IS IT TRUE THAT THE ROMAN CATHOLIC CHURCH UNDER THE POPE GAVE THE BIBLE TO THE WORLD AS CLAIMED BY SOME BLOGGERS?
NOTE: This is a follow-up to a previous article to make clearer the issue.
by Dr. Eusebio A. Tanicala
No, the Roman Catholic Church did not give the world the Bible.
We summarize the following reasons that will clarify this issue and add some information:
- The Jewish people received and confirmed to the world the Hebrew Scriptures, closing the OT scripture canon by the middle of the 4th century before Christ’s was the incarnation. That was long before Christianity was born. Long before Roman Catholicism under the Bishop of Rome began. See Romans 9:1-5.
- Churches on the eastern side of the Roman Empire spoke Greek, so we knew the churches as Greek Catholic Church or Greek Orthodox Church because they did not recognize the rule of the Roman bishop over them. These churches in the East had more ancient manuscripts of the Old Testament (Septuagint or Greek Version of the Hebrew Scriptures) than the Latin churches in the West. Also, the Eastern churches had more Greek manuscripts of the New Testament than the West. Therefore, it is not true that the Roman Church under the Bishop of Rome could truly say that Roman Catholicism gave the world the scriptures.
- The difference between the Roman Catholic Bible today and the so-called “Protestant Bible” is what is called the Apocryphal Books (In the first of this series we submitted the fact that the Latin Vulgate which was the work of Jerome launched in 404 A.D., considered the Apocryphal Books as “books of the church” but not included as canonical.)

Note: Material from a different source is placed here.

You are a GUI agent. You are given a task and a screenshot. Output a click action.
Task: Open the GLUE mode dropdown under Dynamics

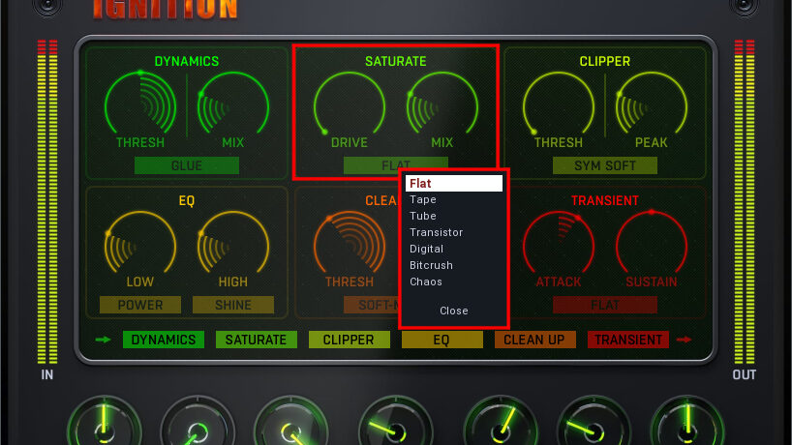(187, 165)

- Martin Luther, the German Dominican priest, assailed the sale of indulgences in his area of Germany. This signaled the start of the European Reformation Movement. Indulgence as a belief springs out from the Roman Catholic sacrament of penance. A related belief in Roman Catholicism is the idea of the extra merit of Christ and the saints that are within the disposal of the Roman Catholic Church headed by the pope. An indulgence is an act of mercy pronounced by the Catholic Church whereby offenses or sins of those in purgatory could be atoned for or satisfied to get forgiveness of sins. The Bishop of Rome called the Pope (Papa in Latin) issued out certificates wherein rates of payment or works had the equivalence of years forgiven. The traveling agents of this indulgence sale had a big metal box with them. The assurance was made that the donor’s money, upon hitting the bottom of the box, would cause the soul of a departed relative to whom the money/work is dedicated to transfer out of purgatory into paradise or heaven. They found the belief in prayer for the dead in one of the apocryphal books. Evidently, to have an official basis for prayer for the dead and the sale of indulgences, the Council of Trent in 1546 A.D. made an official declaration, creating the “deutero-canon” composed of the apocryphal books attached to some Old Testament books. It should be noted, however, that the Jewish prophets and rabbis did not recognize these apocryphal books as part of the Old Testament canon.
Importance of the canon
Canonical books contain the revelation and will of God to humankind. Please read John 12:44-50. In there, they warned us that the words of Christ are the basis of judgment on the last day. So we have to make sure that we believe and follow instructions of faith and practice derived only from canonical scripture.